Bomag auf der bauma 2016

Fünf neue Modelle bei Kaltfräsen

Der Fahrerstand unterstützt konzentriertes Arbeiten durch besten Bedienkomfort im Sitzen. 

Boppard (ABZ).- Zur bauma in München erweitert Bomag das Maschinenportfolio im Bereich der Kaltfräsen um fünf weitere Modelle (Freigelände FS 1009). Insgesamt präsentiert Bomag damit in diesem Jahr das breiteste Kaltfräsenportfolio seit Einführung der Produktsparte. Eine Überraschung wird es für Messebesucher zum Thema „Transport ohne Sondergenehmigung“ für Fräsen mit bis zu 38 t zu sehen geben.

Mit der Erweiterung der Produktrange bietet Bomag nun in der Kompaktklasse mit Heckladeband vier Kaltfräsen-Modelle mit drei und vier Rädern und 500 mm bzw. 600 mm Maximalarbeitsbreite. In der 1 m-Klasse kommen die Kaltfräsen  BM 1000/35, BM 1200/35 und BM 1300/35 mit Heckrotor sowie drei weitere Modelle mit Mittelrotor für Spezialanwendungen hinzu.

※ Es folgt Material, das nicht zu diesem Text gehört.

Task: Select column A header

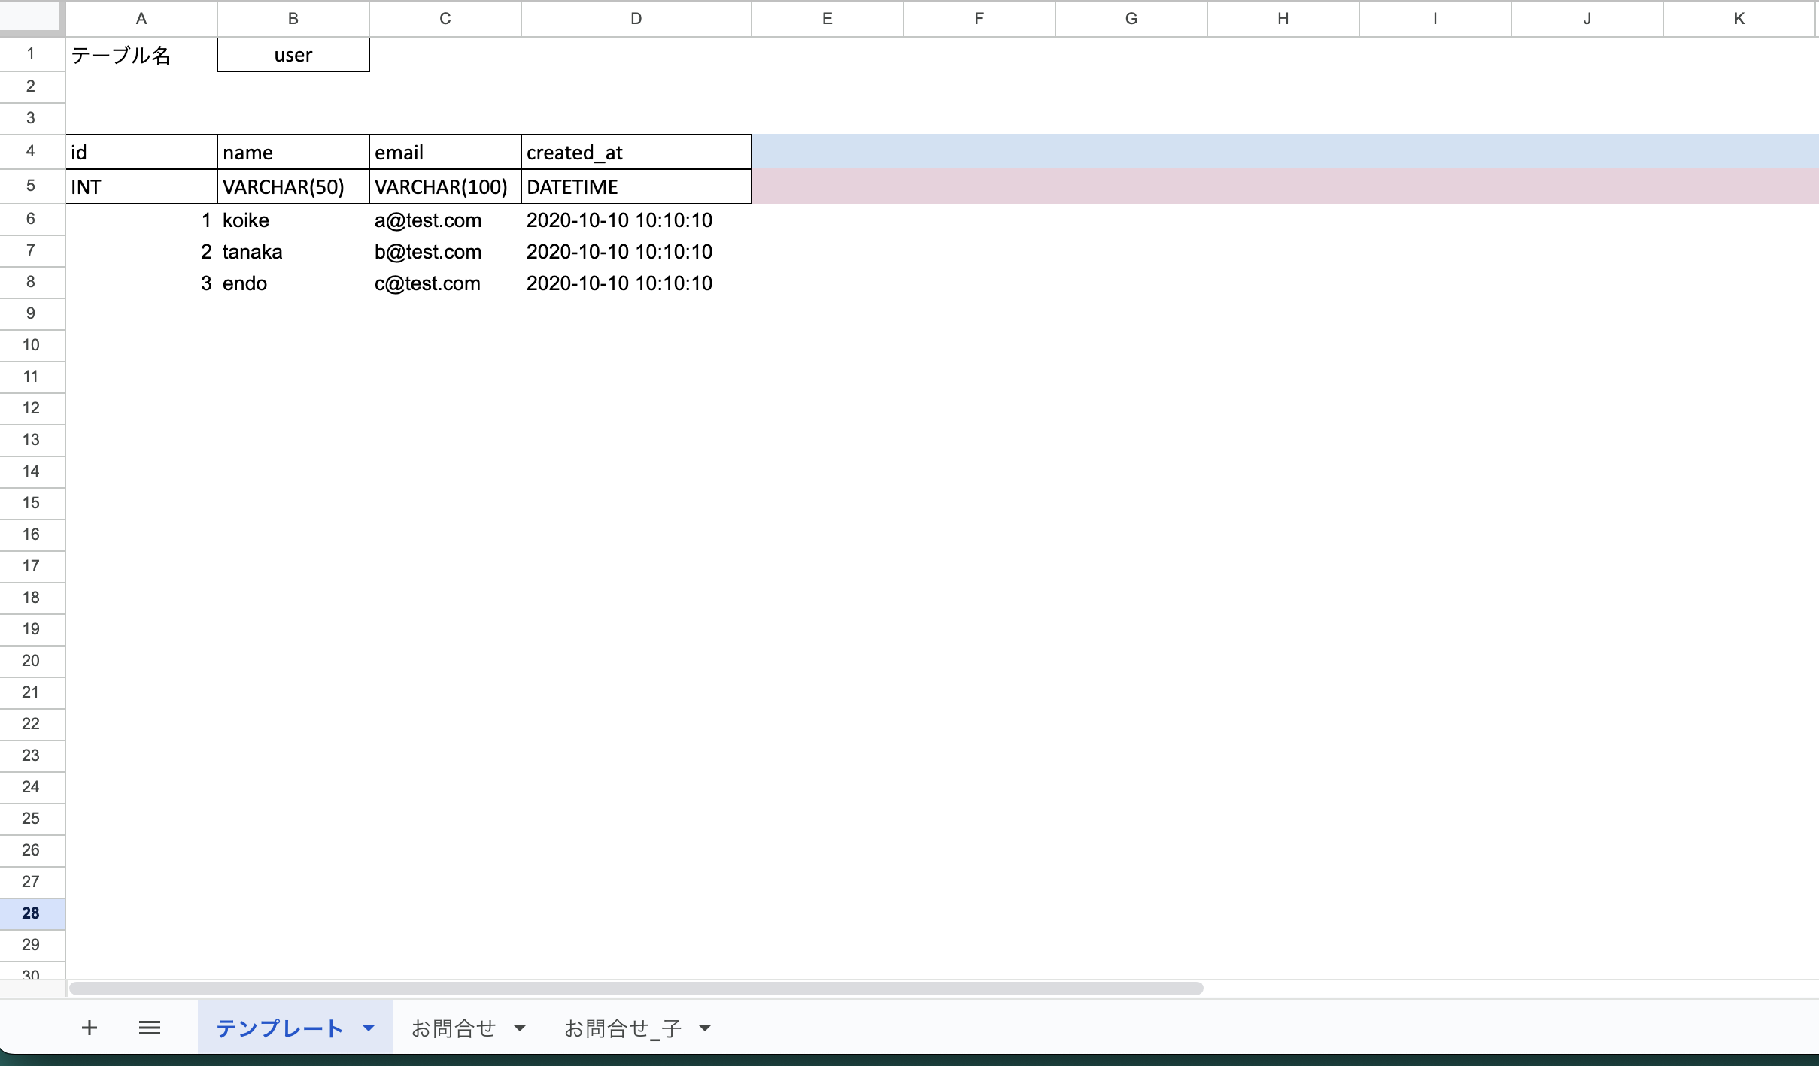Action: (x=141, y=19)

Aufgebaut wie eine Großfräse mit zentral montiertem Fräsaggregat, erlaubt diese Bauart einen Bedienerarbeitsplatz mit bester Baustellenübersicht. Der zentral montierte Rotor sorgt für höchste Leistungsfähigkeit und Laufruhe.

Nach oben wird das Modell BM 2000/60 in der 600 PS Klasse durch zwei weitere Modelle in der 750 PS –Klasse erweitert. Die neuen Kaltfräsen BM 2000/75 und BM 2200/75 werden am Hauptstandort des Unternehmens in Boppard gebaut. Sie verfügen über eine Motorleistung von 771 PS (567 kW) bei einer Arbeitsbreite von 2.000 mm bzw. 2.200 mm und einer Frästiefe von 350 mm. Neben der Leistungsfähigkeit punkten die Maschinen vor allem mit einfachem Service und Bedienkomfort. So wird beispielsweise ein kleiner Ein-Zylinder-Diesel zum Hilfsmotor für Nebentätigkeiten wie Wassertanken, Meißelwechsel und Maschinenreinigung.

Satte Leistung bringt die neue Kaltfräse BM 2000/75 auch beim Komplettausbau einer Landstraße.

Eine integrierte Serviceplattform sorgt beim täglichen Maschinen-Check für einfachen und sicheren Zugang und der vibrationsisolierte Sitz-Arbeitsplatz erlaubt konzentriertes und beschwerdefreies Arbeiten auf der Maschine.

Ein besonderes Augenmerk bei allen Fräsen liegt auch bei den neuen Modellen auf der Entwicklung der Frästechnik. Resultat sind die Standzeiten der Fräswalzen und Halter: mit der eingesetzten Technologie können diese um bis zu 30 % gegenüber anderen Systemen verlängert werden. Hinzu kommt, dass bei Fräsen mit Wechselhaltersystem die Wechselhalter wartungsfrei sind und durch eine besonders schlanke Bauform weniger Schnittwiderstand während des Asphaltfräsens bieten.